● Problem
All entries must be given again in full, exactly as they were supplied.
[Input material]
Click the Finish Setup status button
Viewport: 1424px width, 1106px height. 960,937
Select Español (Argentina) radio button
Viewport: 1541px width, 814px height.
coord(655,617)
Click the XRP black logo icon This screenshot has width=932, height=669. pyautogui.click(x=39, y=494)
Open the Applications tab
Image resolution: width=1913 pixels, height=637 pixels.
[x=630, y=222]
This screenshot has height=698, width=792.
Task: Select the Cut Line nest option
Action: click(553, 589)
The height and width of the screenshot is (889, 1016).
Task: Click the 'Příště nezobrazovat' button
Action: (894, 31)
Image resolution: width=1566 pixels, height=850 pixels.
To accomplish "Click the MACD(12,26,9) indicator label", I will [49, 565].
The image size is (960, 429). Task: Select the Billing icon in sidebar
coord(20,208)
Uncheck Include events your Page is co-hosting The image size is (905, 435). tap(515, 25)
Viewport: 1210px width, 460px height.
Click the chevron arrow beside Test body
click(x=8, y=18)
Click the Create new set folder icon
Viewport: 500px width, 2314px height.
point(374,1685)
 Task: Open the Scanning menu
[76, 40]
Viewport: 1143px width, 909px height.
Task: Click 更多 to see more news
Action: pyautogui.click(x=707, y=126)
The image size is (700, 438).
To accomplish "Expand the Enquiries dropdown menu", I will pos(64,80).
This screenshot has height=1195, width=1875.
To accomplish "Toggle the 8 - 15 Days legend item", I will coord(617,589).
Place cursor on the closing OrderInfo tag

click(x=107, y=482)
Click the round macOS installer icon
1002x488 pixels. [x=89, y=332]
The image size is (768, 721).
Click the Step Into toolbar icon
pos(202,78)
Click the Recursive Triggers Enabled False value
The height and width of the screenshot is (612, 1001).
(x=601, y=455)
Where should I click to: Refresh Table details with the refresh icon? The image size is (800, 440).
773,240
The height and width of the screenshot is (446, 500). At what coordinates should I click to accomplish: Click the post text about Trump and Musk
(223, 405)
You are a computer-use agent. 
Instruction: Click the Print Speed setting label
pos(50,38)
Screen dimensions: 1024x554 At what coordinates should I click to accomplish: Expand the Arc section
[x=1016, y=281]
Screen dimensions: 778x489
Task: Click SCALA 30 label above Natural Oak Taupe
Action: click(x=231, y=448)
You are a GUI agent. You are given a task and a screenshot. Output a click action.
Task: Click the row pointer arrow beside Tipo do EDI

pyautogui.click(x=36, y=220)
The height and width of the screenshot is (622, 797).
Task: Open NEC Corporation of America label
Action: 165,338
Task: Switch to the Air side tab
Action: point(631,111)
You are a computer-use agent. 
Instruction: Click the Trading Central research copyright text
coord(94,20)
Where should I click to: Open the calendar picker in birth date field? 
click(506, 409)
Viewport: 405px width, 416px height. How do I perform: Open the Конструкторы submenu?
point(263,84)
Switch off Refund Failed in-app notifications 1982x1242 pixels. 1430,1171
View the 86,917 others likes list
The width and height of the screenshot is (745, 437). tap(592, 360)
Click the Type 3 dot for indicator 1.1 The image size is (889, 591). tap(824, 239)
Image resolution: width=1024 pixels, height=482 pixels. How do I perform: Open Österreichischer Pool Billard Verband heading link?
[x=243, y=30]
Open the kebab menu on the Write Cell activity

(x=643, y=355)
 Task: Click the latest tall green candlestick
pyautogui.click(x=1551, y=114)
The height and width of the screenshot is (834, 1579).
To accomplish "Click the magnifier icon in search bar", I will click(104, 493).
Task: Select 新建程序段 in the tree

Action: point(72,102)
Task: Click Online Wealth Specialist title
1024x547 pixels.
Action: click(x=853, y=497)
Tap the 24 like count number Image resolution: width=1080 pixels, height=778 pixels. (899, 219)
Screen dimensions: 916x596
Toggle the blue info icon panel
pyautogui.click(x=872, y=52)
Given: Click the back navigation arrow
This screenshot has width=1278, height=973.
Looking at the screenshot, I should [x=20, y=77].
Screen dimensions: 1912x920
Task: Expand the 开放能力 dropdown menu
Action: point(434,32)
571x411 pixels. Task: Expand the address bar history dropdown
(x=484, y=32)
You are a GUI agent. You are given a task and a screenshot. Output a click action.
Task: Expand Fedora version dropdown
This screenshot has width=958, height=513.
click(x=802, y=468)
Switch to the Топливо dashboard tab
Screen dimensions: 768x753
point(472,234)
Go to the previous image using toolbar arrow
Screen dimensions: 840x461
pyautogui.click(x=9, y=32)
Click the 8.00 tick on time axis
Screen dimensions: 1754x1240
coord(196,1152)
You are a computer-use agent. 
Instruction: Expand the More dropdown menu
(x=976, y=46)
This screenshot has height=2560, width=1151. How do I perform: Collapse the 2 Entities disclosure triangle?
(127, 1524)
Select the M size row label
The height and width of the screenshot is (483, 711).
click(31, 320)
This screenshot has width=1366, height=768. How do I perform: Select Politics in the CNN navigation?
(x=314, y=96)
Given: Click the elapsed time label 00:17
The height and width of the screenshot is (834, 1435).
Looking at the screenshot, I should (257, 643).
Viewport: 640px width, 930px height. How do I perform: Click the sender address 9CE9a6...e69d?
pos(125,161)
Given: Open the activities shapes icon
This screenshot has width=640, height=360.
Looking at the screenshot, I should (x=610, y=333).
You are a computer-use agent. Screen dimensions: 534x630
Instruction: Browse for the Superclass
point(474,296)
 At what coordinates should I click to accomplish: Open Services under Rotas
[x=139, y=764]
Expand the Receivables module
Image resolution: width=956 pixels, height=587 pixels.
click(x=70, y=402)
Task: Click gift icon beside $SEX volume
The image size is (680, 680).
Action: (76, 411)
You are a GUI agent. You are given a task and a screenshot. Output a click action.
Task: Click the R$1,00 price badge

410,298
[/Input material]
● Response below
Click the Finish Setup status button
Viewport: 1424px width, 1106px height. 960,937
Select Español (Argentina) radio button
Viewport: 1541px width, 814px height.
coord(655,617)
Click the XRP black logo icon This screenshot has width=932, height=669. pyautogui.click(x=39, y=494)
Open the Applications tab
Image resolution: width=1913 pixels, height=637 pixels.
[x=630, y=222]
This screenshot has height=698, width=792.
Task: Select the Cut Line nest option
Action: click(553, 589)
The height and width of the screenshot is (889, 1016).
Task: Click the 'Příště nezobrazovat' button
Action: (894, 31)
Image resolution: width=1566 pixels, height=850 pixels.
To accomplish "Click the MACD(12,26,9) indicator label", I will [49, 565].
The image size is (960, 429). Task: Select the Billing icon in sidebar
coord(20,208)
Uncheck Include events your Page is co-hosting The image size is (905, 435). tap(515, 25)
Viewport: 1210px width, 460px height.
Click the chevron arrow beside Test body
click(x=8, y=18)
Click the Create new set folder icon
Viewport: 500px width, 2314px height.
point(374,1685)
 Task: Open the Scanning menu
[76, 40]
Viewport: 1143px width, 909px height.
Task: Click 更多 to see more news
Action: pyautogui.click(x=707, y=126)
The image size is (700, 438).
To accomplish "Expand the Enquiries dropdown menu", I will pos(64,80).
This screenshot has height=1195, width=1875.
To accomplish "Toggle the 8 - 15 Days legend item", I will coord(617,589).
Place cursor on the closing OrderInfo tag

click(x=107, y=482)
Click the round macOS installer icon
1002x488 pixels. [x=89, y=332]
The image size is (768, 721).
Click the Step Into toolbar icon
pos(202,78)
Click the Recursive Triggers Enabled False value
The height and width of the screenshot is (612, 1001).
(x=601, y=455)
Where should I click to: Refresh Table details with the refresh icon? The image size is (800, 440).
773,240
The height and width of the screenshot is (446, 500). At what coordinates should I click to accomplish: Click the post text about Trump and Musk
(223, 405)
You are a computer-use agent. 
Instruction: Click the Print Speed setting label
pos(50,38)
Screen dimensions: 1024x554 At what coordinates should I click to accomplish: Expand the Arc section
[x=1016, y=281]
Screen dimensions: 778x489
Task: Click SCALA 30 label above Natural Oak Taupe
Action: click(x=231, y=448)
You are a GUI agent. You are given a task and a screenshot. Output a click action.
Task: Click the row pointer arrow beside Tipo do EDI

pyautogui.click(x=36, y=220)
The height and width of the screenshot is (622, 797).
Task: Open NEC Corporation of America label
Action: 165,338
Task: Switch to the Air side tab
Action: point(631,111)
You are a computer-use agent. 
Instruction: Click the Trading Central research copyright text
coord(94,20)
Where should I click to: Open the calendar picker in birth date field? 
click(506, 409)
Viewport: 405px width, 416px height. How do I perform: Open the Конструкторы submenu?
point(263,84)
Switch off Refund Failed in-app notifications 1982x1242 pixels. 1430,1171
View the 86,917 others likes list
The width and height of the screenshot is (745, 437). tap(592, 360)
Click the Type 3 dot for indicator 1.1 The image size is (889, 591). tap(824, 239)
Image resolution: width=1024 pixels, height=482 pixels. How do I perform: Open Österreichischer Pool Billard Verband heading link?
[x=243, y=30]
Open the kebab menu on the Write Cell activity

(x=643, y=355)
 Task: Click the latest tall green candlestick
pyautogui.click(x=1551, y=114)
The height and width of the screenshot is (834, 1579).
To accomplish "Click the magnifier icon in search bar", I will click(104, 493).
Task: Select 新建程序段 in the tree

Action: point(72,102)
Task: Click Online Wealth Specialist title
1024x547 pixels.
Action: click(x=853, y=497)
Tap the 24 like count number Image resolution: width=1080 pixels, height=778 pixels. (899, 219)
Screen dimensions: 916x596
Toggle the blue info icon panel
pyautogui.click(x=872, y=52)
Given: Click the back navigation arrow
This screenshot has width=1278, height=973.
Looking at the screenshot, I should [x=20, y=77].
Screen dimensions: 1912x920
Task: Expand the 开放能力 dropdown menu
Action: point(434,32)
571x411 pixels. Task: Expand the address bar history dropdown
(x=484, y=32)
You are a GUI agent. You are given a task and a screenshot. Output a click action.
Task: Expand Fedora version dropdown
This screenshot has width=958, height=513.
click(x=802, y=468)
Switch to the Топливо dashboard tab
Screen dimensions: 768x753
point(472,234)
Go to the previous image using toolbar arrow
Screen dimensions: 840x461
pyautogui.click(x=9, y=32)
Click the 8.00 tick on time axis
Screen dimensions: 1754x1240
coord(196,1152)
You are a computer-use agent. 
Instruction: Expand the More dropdown menu
(x=976, y=46)
This screenshot has height=2560, width=1151. How do I perform: Collapse the 2 Entities disclosure triangle?
(127, 1524)
Select the M size row label
The height and width of the screenshot is (483, 711).
click(31, 320)
This screenshot has width=1366, height=768. How do I perform: Select Politics in the CNN navigation?
(x=314, y=96)
Given: Click the elapsed time label 00:17
The height and width of the screenshot is (834, 1435).
Looking at the screenshot, I should (257, 643).
Viewport: 640px width, 930px height. How do I perform: Click the sender address 9CE9a6...e69d?
pos(125,161)
Given: Open the activities shapes icon
This screenshot has width=640, height=360.
Looking at the screenshot, I should (x=610, y=333).
You are a computer-use agent. Screen dimensions: 534x630
Instruction: Browse for the Superclass
point(474,296)
 At what coordinates should I click to accomplish: Open Services under Rotas
[x=139, y=764]
Expand the Receivables module
Image resolution: width=956 pixels, height=587 pixels.
click(x=70, y=402)
Task: Click gift icon beside $SEX volume
The image size is (680, 680).
Action: (76, 411)
You are a GUI agent. You are given a task and a screenshot. Output a click action.
Task: Click the R$1,00 price badge

410,298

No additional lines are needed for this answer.